Чуть позднее они услышали, как отъехала машина Брэдли. Она лежала на его плече лицом вниз (только что она еще спала, и он чувствовал на себе ее расслабленную и тяжелую плоть, ее голова покоилась у него под подбородком, дыхание ее было глубоким и медленным), но, услышав затихающий вдали звук автомобиля, она приподнялась, уперев локоть ему в живот, одеяло сползло с ее плеч. – Ну, Адам, – сказала она. Но он ответил ей, что они и так всегда были одни.

– С того самого первого вечера. С той картины. И кто бы ни уезжал, наше уединение все равно не могло стать более полным.

– Я это знаю. Я хотела сказать, что теперь могу искупаться. – Она выскользнула из-под одеяла. Он смотрел на нее, ее строгое простое тело, чуть шире, чуть плотнее, чем на тошнотворных голливудских рекламных плакатах, ее босые ноги протопали по грубым доскам пола к сетчатой двери.

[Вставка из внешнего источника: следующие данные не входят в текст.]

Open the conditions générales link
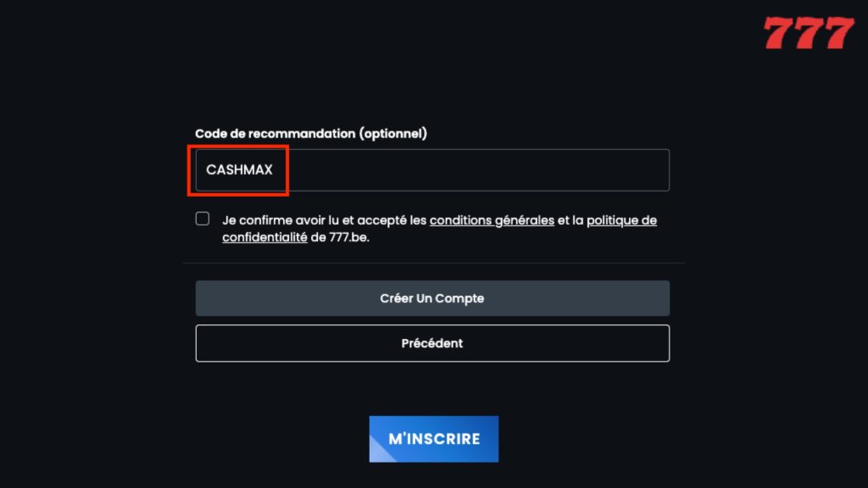point(492,219)
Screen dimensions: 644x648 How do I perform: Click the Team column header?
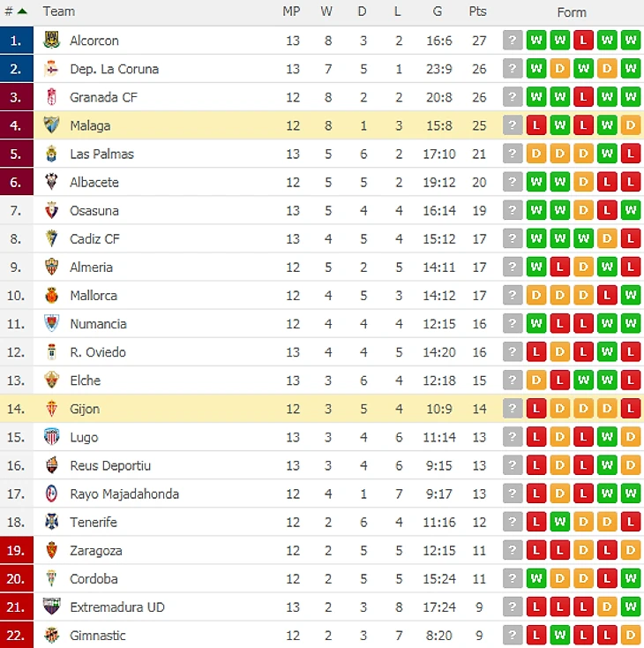[59, 11]
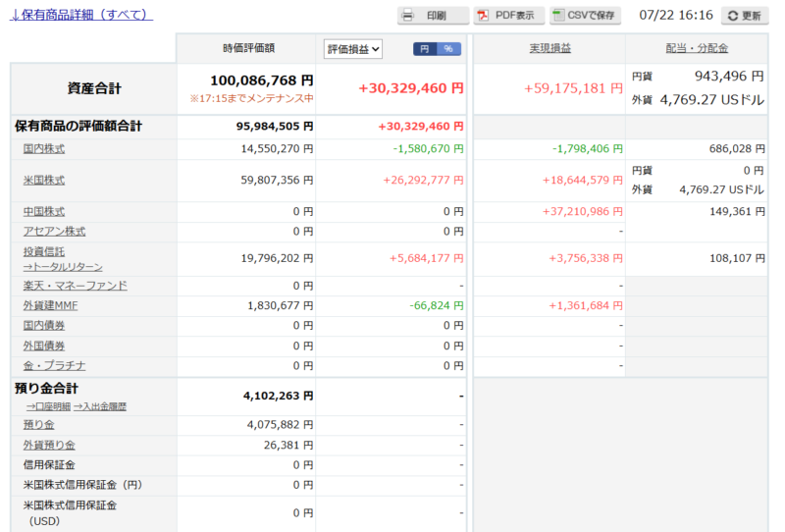The height and width of the screenshot is (532, 785).
Task: Open the 配当・分配金 column link
Action: tap(697, 48)
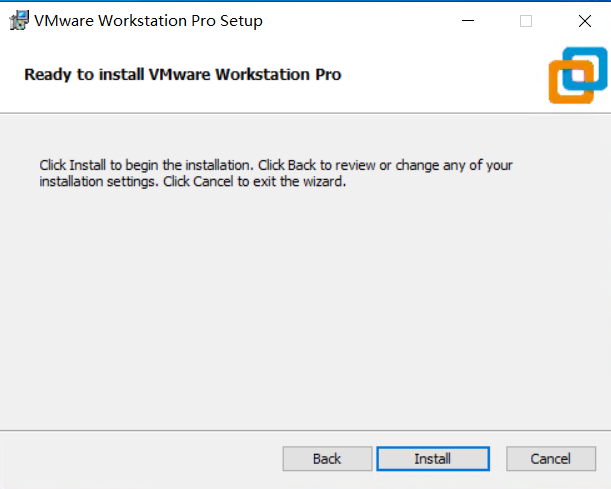The image size is (611, 489).
Task: Go back to the previous setup step
Action: 327,459
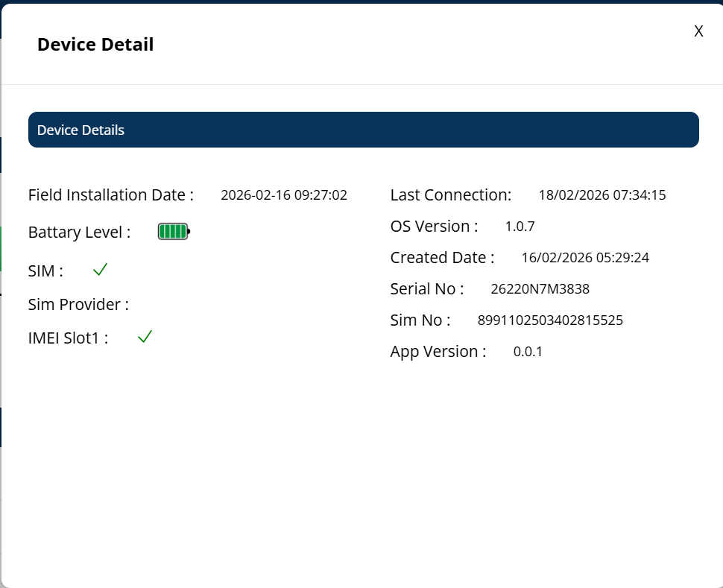The height and width of the screenshot is (588, 723).
Task: Click the App Version label
Action: [x=438, y=352]
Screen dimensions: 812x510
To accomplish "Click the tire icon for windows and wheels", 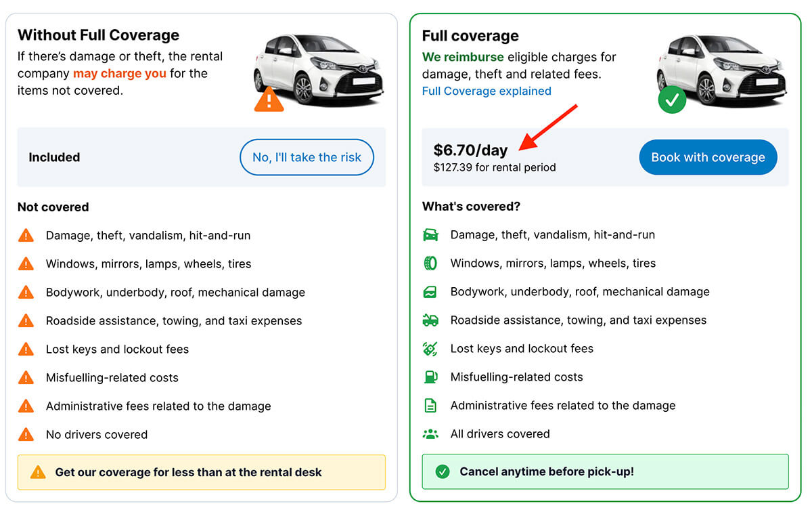I will coord(430,263).
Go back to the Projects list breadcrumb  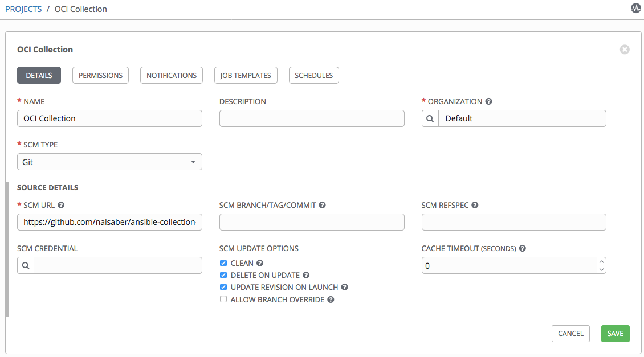coord(23,9)
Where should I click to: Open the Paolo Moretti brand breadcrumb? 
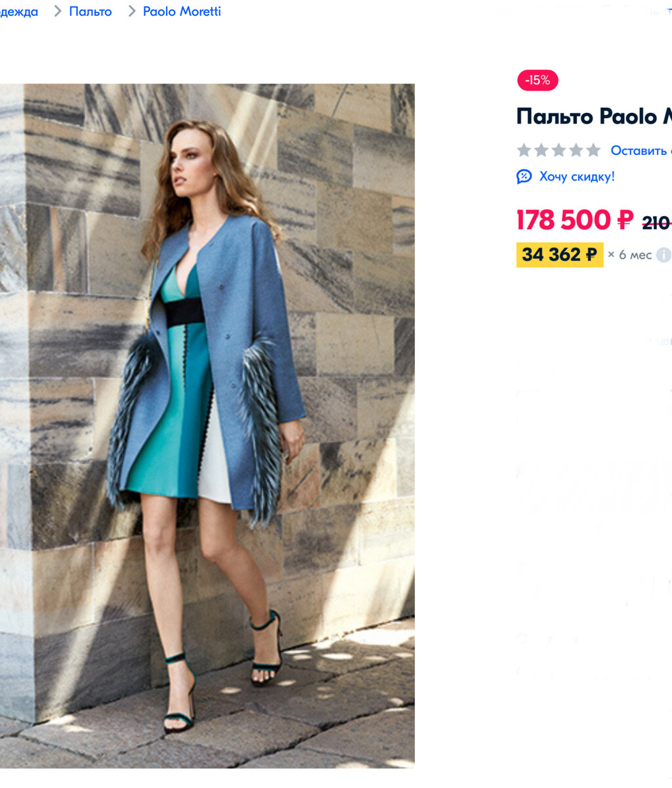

– В шкафчике есть купальники, – сказал он. Она не ответила. Хлопнула сетчатая дверь. Потом она исчезла из вида, вернее, ему пришлось бы поднять голову, чтобы увидеть ее.

Она купалась каждое утро, а три купальных костюма так и оставались нетронутыми в шкафчике. Он поднимался из-за стола после завтрака, возвращался на веранду и ложился на кушетку, и тут же раздавались шаги ее босых ног в комнате, а потом на веранде; иногда он смотрел, как она, сильно и ровно загоревшая, пересекает веранду. Потом он снова засыпал (а ведь еще и часа не успевало пройти с той минуты, когда он пробуждался ото сна, привычка, выработавшаяся у него в первые шесть дней), чтобы проснуться какое-то время спустя, выглянуть наружу и увидеть, как она лежит на пирсе на спине или на животе с руками, сложенными под или над головой; иногда он так и оставался в постели, но уже не спал, даже не думал, а просто существовал в каком-то полусонном, полуэмбриональном состоянии, пассивный и почти бесчувственный в чреве одиночества и покоя; когда она возвращалась и останавливалась у кушетки, он делал движение, необходимое лишь для того, чтобы ткнуться губами в ее загоревший бок, почувствовать вкус солнца на губах. Но потом, в один прекрасный день, что-то случилось с ним.

Сентябрь кончился, по вечерам и утрам было уже по-настоящему холодно; теперь она перенесла свои купанья на послеобеденное время, и они начали поговаривать о том, чтобы перенести спальню с веранды в комнату с камином. Но сами дни оставались прежними – тот же самый застывший повторяющийся золотой промежуток времени между восходом и закатом, длинные, покойные, похожие один на другой дни, не-нарушаемая монотонная иерархия полдней, заполненных жарким медовым солнцем, сквозь которую убывающий год сходил на нет под шорох красных и желтых листьев, неизвестно откуда берущихся и неизвестно куда исчезающих. Каждый день, искупавшись и позагорав, она исчезала со стопкой бумаги и коробкой с красками, оставляя его в доме, пустом и в то же время громко кричащем о ней – ее пожитки, шорох ее босых ног по доскам пола, а он тем временем думал, что беспокоится, но не о том неизбежном дне, когда кончатся их припасы, а из-за того, что он, казалось, нимало не беспокоится об этом; странное чувство, которое он уже пережил однажды, когда муж его сестры дал ему нагоняй за то, что он отказался идти голосовать. Он помнил то свое негодование, грозившее перерасти в ярость и закипавшее в нем, когда он пытался объяснить зятю, почему он так поступил, наконец он осознал, что говорит все быстрее и быстрее, но не для того, чтобы убедить зятя, а чтобы оправдать свою собственную ярость, как в дурном сне, когда пытаешься подхватить свои спадающие брюки; он вдруг понял, что говорит не с зятем, а с самим собой.